Respeitada no exterior pela defesa do desenvolvimento sustentável, a ministra do Meio Ambiente, Marina Silva, enfrenta desafios internos consideráveis. Até o momento, a influência da auxiliar de Luiz Inácio Lula da Silva no Congresso tem sido mínima, incapaz de garantir a aprovação de suas pautas ou de deter projetos contrários à agenda ambiental.
Ao acumular derrotas, Marina também não teve condições de barrar a aprovação de textos contrários à agenda ambiental. Enfrentando cenário adverso, a ministra tem sido atropelada pela bancada ruralista, hoje com 324 congressistas.
O protagonismo da frente parlamentar é evidente na redação de projetos relacionados ao meio ambiente.
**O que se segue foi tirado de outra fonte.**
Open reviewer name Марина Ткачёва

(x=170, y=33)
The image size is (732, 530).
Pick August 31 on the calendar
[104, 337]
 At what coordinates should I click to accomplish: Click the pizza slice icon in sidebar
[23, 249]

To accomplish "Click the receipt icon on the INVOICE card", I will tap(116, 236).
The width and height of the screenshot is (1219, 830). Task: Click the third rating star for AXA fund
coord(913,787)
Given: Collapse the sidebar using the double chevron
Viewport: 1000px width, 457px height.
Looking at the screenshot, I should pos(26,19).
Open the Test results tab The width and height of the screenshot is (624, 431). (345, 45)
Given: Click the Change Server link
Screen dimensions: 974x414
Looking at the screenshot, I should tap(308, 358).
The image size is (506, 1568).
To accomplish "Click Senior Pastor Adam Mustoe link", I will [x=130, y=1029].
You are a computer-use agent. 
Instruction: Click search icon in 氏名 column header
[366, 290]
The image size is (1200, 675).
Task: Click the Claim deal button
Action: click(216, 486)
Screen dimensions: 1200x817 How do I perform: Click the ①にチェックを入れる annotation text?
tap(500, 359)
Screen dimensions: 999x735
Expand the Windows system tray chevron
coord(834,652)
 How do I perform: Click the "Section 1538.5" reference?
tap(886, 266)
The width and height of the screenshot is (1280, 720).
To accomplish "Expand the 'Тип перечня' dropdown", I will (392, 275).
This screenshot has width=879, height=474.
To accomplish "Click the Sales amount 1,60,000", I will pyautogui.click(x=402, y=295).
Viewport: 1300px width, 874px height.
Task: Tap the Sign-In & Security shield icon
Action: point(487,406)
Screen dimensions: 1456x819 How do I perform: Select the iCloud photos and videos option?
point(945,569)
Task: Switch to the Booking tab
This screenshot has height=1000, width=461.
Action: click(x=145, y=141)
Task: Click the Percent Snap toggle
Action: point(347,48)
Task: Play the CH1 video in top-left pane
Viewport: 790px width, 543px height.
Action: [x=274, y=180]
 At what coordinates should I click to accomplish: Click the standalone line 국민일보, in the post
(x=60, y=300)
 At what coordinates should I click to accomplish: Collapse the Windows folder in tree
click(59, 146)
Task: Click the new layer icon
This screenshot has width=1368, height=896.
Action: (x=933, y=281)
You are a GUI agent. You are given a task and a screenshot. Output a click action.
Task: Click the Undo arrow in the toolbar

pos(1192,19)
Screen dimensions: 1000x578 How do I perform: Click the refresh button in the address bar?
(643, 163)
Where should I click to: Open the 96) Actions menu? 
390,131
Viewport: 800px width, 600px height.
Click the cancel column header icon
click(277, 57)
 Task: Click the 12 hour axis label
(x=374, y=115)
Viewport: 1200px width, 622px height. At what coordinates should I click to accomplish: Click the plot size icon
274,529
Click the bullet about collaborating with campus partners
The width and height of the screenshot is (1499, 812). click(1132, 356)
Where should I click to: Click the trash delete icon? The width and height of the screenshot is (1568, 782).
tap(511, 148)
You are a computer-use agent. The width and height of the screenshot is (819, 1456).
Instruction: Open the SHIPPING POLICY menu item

Na maioria dos casos, os ajustes feitos pelos integrantes desse bloco buscam a flexibilização de medidas de proteção para facilitar a exploração de atividades econômicas.
Projetos que abrem margem para o desmatamento, por exemplo, têm avançado no começo do ano. A Câmara aprovou texto que permite a exploração econômica em terras altas da Mata Atlântica e em outros biomas.
Outra proposta analisada facilita asfaltar uma rodovia amazônica. As duas iniciativas estão no Senado, que também debate, na Comissão de Constituição e Justiça (CCJ), um projeto que reduz as áreas de preservação na Amazônia.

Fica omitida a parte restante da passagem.